══ DATA FOR ANALYSIS

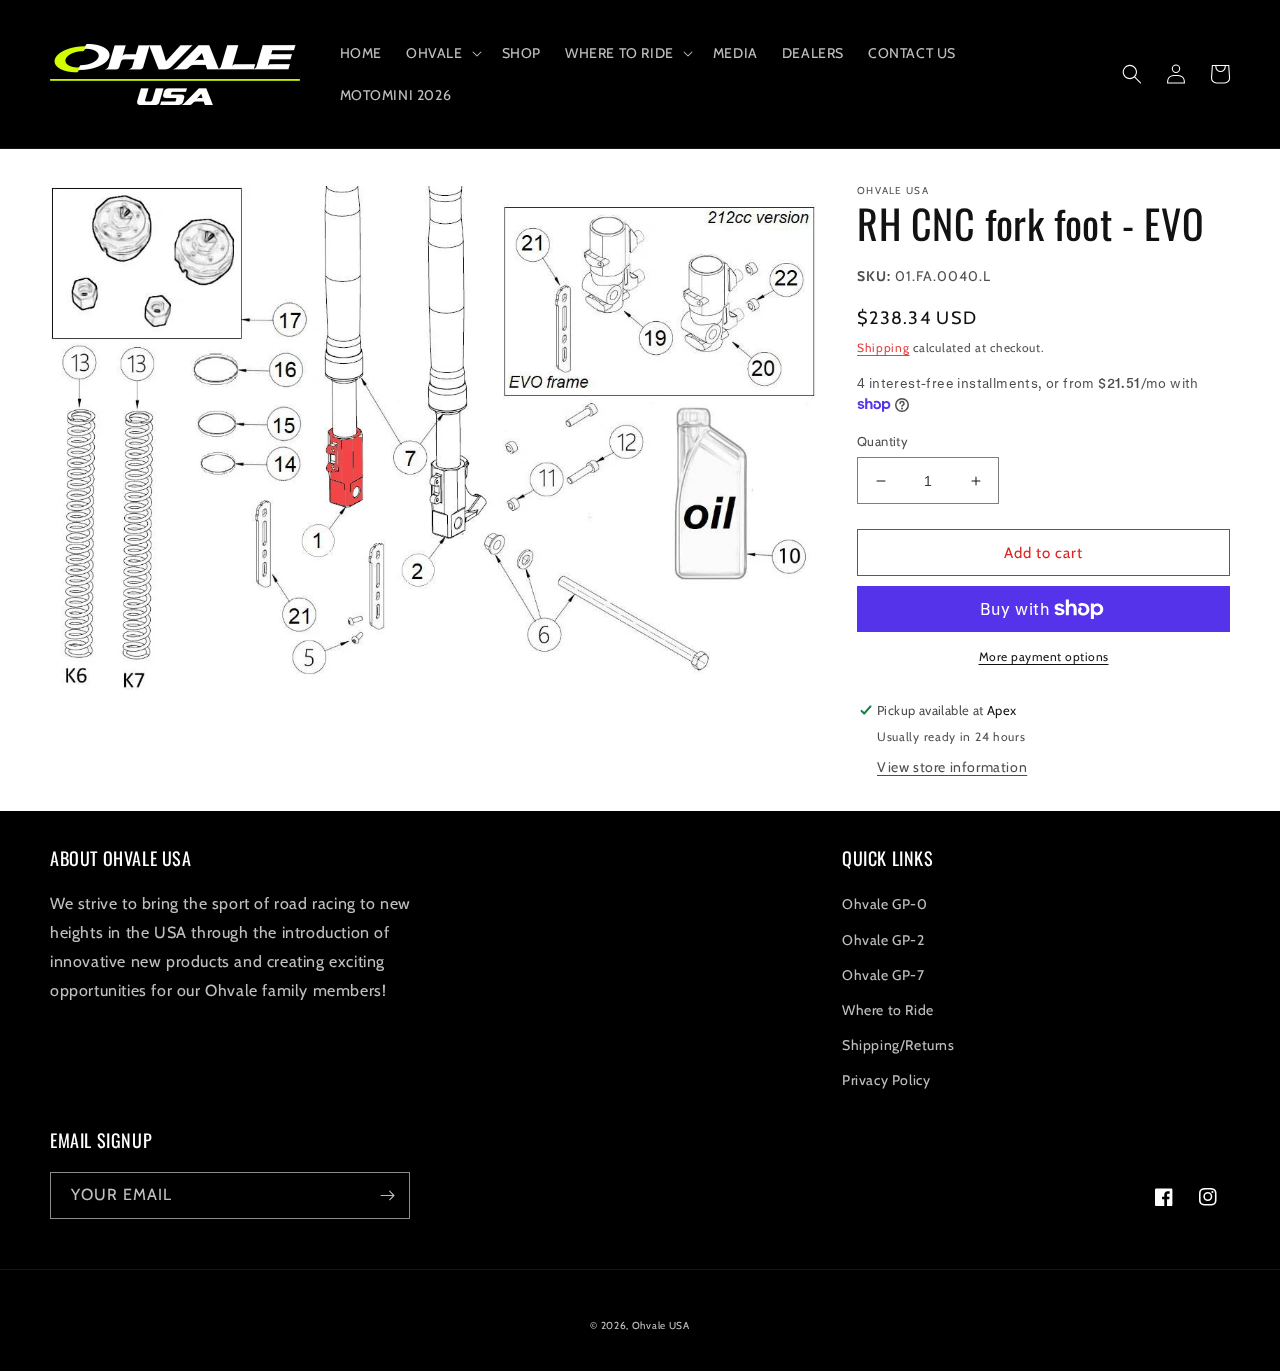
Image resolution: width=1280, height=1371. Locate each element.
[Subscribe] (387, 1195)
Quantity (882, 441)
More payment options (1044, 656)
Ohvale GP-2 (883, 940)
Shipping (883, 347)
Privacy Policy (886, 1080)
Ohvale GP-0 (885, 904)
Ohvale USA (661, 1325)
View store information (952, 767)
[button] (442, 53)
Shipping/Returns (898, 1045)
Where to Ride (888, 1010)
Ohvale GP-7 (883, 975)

════

__TO DO__
Could you return the whole listing exactly, with every picture removed?

__RESPONSE BOX__
Image resolution: width=1280, height=1371. Locate each element.
[Subscribe] (387, 1195)
Quantity (882, 441)
More payment options (1044, 656)
Ohvale GP-2 (883, 940)
Shipping (883, 347)
Privacy Policy (886, 1080)
Ohvale GP-0 (885, 904)
Ohvale USA (661, 1325)
View store information (952, 767)
[button] (442, 53)
Shipping/Returns (898, 1045)
Where to Ride (888, 1010)
Ohvale GP-7 (883, 975)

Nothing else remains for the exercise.